- YOUR OBJECTIVE:
Give back exactly the stretch of data below from the line holding "The height and width of the screenshot is (500, 631)." through the line holding "Given: Open the 目的 Unidirectional dropdown", both ends included, and leave the remaining lines out.

══ THE INPUT ══

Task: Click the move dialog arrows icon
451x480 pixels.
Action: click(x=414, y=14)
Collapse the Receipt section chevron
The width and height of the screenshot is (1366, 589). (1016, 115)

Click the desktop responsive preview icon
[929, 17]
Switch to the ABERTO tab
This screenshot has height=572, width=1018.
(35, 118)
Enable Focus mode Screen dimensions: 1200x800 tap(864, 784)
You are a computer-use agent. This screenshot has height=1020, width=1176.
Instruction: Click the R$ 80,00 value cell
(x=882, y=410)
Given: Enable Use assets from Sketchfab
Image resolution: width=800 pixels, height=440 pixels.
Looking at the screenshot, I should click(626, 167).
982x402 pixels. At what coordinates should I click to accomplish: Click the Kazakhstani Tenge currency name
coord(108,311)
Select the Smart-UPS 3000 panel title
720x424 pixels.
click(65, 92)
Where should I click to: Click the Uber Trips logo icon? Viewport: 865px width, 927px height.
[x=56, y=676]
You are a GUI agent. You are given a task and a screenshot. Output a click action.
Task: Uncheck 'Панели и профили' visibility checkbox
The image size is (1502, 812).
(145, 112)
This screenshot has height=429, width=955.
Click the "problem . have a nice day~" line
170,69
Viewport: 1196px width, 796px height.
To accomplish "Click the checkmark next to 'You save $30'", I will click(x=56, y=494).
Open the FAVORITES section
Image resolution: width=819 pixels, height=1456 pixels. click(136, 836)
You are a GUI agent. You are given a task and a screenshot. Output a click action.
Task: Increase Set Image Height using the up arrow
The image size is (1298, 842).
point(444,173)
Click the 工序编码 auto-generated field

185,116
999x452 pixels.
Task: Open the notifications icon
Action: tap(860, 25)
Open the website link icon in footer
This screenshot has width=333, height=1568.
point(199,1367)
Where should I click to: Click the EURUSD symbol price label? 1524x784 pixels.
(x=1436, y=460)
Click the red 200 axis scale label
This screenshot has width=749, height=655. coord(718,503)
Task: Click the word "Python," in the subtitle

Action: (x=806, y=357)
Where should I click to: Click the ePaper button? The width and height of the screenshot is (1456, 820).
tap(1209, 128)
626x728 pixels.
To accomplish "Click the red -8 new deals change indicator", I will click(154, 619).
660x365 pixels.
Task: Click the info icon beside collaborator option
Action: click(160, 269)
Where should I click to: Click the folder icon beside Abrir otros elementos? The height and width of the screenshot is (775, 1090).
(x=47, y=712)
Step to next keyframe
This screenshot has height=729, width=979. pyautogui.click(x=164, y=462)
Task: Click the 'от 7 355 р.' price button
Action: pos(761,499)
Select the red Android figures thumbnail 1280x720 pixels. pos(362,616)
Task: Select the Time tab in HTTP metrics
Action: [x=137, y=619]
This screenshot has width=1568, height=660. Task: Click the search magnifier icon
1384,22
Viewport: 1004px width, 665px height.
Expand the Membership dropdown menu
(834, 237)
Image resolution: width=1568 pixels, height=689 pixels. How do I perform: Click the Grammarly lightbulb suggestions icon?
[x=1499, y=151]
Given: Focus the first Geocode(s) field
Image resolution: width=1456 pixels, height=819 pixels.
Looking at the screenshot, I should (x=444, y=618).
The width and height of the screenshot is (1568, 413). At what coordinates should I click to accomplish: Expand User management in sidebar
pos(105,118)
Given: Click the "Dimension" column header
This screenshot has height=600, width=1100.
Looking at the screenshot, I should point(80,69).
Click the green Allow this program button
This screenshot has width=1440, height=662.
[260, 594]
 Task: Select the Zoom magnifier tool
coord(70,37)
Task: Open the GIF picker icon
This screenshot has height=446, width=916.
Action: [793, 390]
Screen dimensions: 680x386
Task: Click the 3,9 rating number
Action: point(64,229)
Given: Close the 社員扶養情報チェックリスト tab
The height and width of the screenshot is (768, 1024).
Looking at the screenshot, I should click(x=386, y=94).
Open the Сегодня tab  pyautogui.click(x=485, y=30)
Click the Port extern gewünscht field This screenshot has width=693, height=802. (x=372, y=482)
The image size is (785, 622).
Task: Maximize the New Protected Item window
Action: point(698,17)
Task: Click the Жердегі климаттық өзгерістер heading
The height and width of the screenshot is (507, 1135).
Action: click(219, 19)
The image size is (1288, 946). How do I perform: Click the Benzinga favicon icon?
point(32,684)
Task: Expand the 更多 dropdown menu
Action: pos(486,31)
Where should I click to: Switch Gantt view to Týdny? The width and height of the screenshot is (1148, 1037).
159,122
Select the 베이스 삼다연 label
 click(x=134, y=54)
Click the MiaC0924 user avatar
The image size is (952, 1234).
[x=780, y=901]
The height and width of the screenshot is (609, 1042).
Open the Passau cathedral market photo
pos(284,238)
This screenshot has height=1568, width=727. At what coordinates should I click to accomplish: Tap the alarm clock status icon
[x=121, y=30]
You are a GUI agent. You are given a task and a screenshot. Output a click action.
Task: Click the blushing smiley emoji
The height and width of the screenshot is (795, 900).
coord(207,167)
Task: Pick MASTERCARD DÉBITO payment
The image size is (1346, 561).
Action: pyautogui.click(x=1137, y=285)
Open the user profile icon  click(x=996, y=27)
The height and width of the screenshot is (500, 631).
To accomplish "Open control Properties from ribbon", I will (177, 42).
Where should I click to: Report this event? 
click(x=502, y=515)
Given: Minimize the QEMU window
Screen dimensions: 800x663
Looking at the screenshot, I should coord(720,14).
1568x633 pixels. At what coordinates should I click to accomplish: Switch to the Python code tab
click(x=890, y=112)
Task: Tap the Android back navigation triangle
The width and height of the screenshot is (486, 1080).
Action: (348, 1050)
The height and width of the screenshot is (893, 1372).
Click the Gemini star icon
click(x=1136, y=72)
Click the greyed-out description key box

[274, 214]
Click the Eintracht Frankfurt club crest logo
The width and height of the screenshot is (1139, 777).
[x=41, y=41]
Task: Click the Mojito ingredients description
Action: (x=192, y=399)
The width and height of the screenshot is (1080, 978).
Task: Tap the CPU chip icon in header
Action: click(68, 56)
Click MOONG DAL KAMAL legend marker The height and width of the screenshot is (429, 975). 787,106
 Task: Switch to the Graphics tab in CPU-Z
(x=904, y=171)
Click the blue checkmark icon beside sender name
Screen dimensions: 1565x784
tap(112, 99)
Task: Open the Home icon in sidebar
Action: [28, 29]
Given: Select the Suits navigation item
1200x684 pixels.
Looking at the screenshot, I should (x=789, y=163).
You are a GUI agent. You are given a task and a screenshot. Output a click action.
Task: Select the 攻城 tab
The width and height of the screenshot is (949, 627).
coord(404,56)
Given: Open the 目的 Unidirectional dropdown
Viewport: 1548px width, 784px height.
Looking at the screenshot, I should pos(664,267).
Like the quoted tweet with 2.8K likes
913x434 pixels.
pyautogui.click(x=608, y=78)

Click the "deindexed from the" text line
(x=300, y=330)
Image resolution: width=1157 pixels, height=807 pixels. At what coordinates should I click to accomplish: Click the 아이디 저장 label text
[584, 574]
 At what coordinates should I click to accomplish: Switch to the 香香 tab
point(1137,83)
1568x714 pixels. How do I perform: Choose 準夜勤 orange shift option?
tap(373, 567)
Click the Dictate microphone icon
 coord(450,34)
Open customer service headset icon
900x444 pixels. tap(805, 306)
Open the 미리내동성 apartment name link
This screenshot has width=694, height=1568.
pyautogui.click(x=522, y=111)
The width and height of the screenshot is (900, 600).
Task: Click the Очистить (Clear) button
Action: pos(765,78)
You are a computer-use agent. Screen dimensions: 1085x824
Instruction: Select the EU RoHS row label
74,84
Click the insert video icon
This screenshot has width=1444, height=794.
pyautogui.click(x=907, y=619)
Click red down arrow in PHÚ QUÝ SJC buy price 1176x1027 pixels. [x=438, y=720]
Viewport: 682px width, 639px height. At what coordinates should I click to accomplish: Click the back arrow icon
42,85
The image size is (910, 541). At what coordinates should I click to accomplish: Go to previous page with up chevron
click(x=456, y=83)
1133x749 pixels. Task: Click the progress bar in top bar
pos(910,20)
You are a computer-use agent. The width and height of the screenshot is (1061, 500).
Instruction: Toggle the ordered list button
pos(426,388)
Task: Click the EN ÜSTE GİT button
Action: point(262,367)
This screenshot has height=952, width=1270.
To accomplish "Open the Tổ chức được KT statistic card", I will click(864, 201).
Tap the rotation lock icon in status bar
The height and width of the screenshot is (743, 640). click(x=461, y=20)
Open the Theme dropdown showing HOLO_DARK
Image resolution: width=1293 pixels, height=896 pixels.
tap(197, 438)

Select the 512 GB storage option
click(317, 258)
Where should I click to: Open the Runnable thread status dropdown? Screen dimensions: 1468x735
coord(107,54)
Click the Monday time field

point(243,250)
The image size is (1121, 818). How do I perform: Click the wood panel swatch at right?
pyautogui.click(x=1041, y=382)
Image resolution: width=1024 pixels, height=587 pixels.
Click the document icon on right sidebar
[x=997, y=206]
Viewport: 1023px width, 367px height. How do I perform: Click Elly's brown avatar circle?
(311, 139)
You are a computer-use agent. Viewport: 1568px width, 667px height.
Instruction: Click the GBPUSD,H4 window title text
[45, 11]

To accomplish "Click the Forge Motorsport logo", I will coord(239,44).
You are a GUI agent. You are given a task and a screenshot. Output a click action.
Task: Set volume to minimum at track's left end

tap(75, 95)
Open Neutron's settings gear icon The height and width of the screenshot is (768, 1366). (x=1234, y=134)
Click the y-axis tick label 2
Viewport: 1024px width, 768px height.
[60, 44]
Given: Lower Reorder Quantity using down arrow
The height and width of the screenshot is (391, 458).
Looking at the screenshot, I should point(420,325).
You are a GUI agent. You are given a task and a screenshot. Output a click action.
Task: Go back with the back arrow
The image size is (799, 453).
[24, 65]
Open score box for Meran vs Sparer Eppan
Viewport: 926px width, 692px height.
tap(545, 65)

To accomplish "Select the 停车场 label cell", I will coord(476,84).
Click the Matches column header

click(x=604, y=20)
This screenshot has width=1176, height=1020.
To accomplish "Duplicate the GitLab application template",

═══

- SOLUTION:
The height and width of the screenshot is (500, 631).
To accomplish "Open control Properties from ribbon", I will (177, 42).
Where should I click to: Report this event? 
click(x=502, y=515)
Given: Minimize the QEMU window
Screen dimensions: 800x663
Looking at the screenshot, I should coord(720,14).
1568x633 pixels. At what coordinates should I click to accomplish: Switch to the Python code tab
click(x=890, y=112)
Task: Tap the Android back navigation triangle
The width and height of the screenshot is (486, 1080).
Action: (348, 1050)
The height and width of the screenshot is (893, 1372).
Click the Gemini star icon
click(x=1136, y=72)
Click the greyed-out description key box

[274, 214]
Click the Eintracht Frankfurt club crest logo
The width and height of the screenshot is (1139, 777).
[x=41, y=41]
Task: Click the Mojito ingredients description
Action: (x=192, y=399)
The width and height of the screenshot is (1080, 978).
Task: Tap the CPU chip icon in header
Action: click(68, 56)
Click MOONG DAL KAMAL legend marker The height and width of the screenshot is (429, 975). 787,106
 Task: Switch to the Graphics tab in CPU-Z
(x=904, y=171)
Click the blue checkmark icon beside sender name
Screen dimensions: 1565x784
tap(112, 99)
Task: Open the Home icon in sidebar
Action: [28, 29]
Given: Select the Suits navigation item
1200x684 pixels.
Looking at the screenshot, I should (x=789, y=163).
You are a GUI agent. You are given a task and a screenshot. Output a click action.
Task: Select the 攻城 tab
The width and height of the screenshot is (949, 627).
coord(404,56)
Given: Open the 目的 Unidirectional dropdown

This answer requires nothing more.